Her tenure at PCC began in 1993 as an employee of the state’s Shots for Tots program, which she ran out of the clinic once a week. Armstrong was hired on at PCC a year later to run its walk-in clinic. At the time, the clinic did not have a vigorous pediatric department.

“If there were five Well Child Checks in a week’s time it was kind of amazing,” she says. “Things have changed a lot.”

The clinic now has a robust pediatric department and four times as many employees. Over the years Armstrong has noted changes in the mindset of community members—namely, those who are electing not to vaccinate their children from diseases that have largely disappeared from the United States. This decision reduces the community’s herd immunity, leaving individuals who haven’t been vaccinated due to age, allergy, or illness vulnerable. That’s why Armstrong is vigilant about vaccination.

“Some kids can’t get vaccinated,” she says. “Some kids may have a very suppressed immune system so even if they are vaccinated, it doesn’t produce the antibodies needed to protect them from the disease. It’s not just about you, it’s about everybody you’re around.”

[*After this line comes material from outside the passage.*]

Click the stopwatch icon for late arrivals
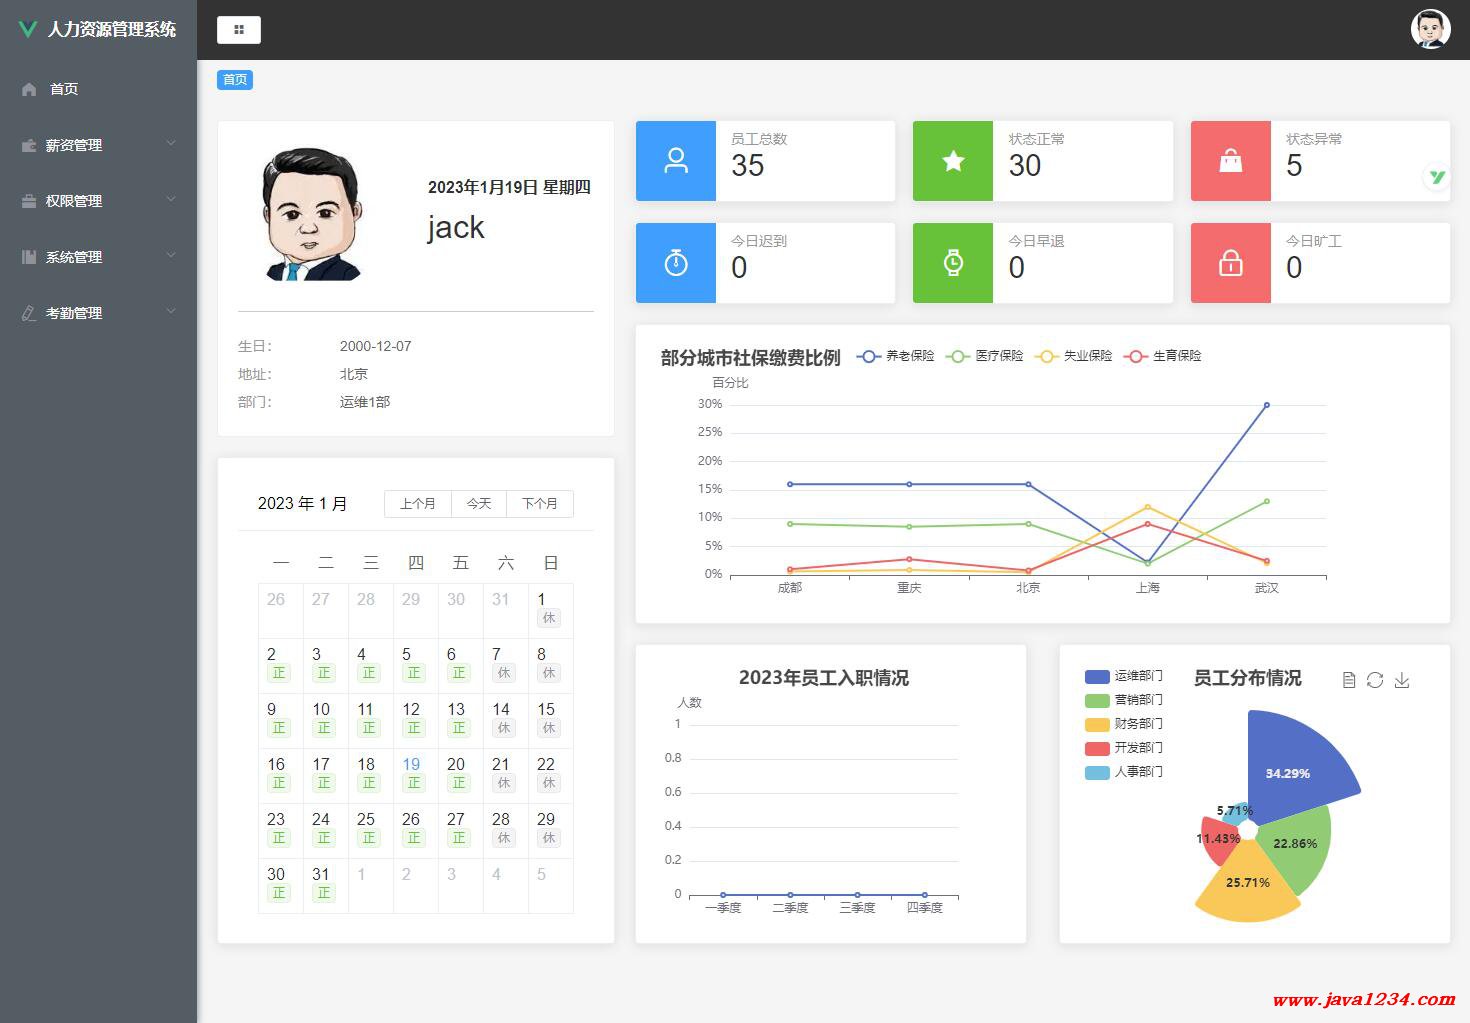Viewport: 1470px width, 1023px height. pyautogui.click(x=676, y=263)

Last year an outbreak of the measles occurred in the Fort Worth and this summer in Austin, a Hepatitis A scare arose. Pertussis, also known as whooping cough, is making a comeback in Texas as well as in California. Some parents still question whether or not the MMR vaccine causes autism after a 1998 paper by Andrew Wakefield linked the two. It has been proven to be false many times since, but doubt lingers. Armstrong sees her role as an educator who can point people with questions to reputable sources and help them make more informed decisions about vaccinations. She wants them to be afraid of the things they should be afraid of: preventable diseases.

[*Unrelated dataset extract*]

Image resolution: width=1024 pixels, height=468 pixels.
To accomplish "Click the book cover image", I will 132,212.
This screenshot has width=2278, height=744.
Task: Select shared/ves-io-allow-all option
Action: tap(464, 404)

“We have to figure out how to make them unafraid,” she says. “I think some parents also aren’t familiar with the diseases. They haven’t seen them in their lifetime and so they’re more afraid of the vaccine than they are the disease. They don’t really understand the risk-benefit ratio, whereas, someone older like myself … I personally have four friends that have polio because the vaccine wasn’t available. They don’t remember that that’s exactly how it was when I was little with polio … People should be in line to get these vaccines.”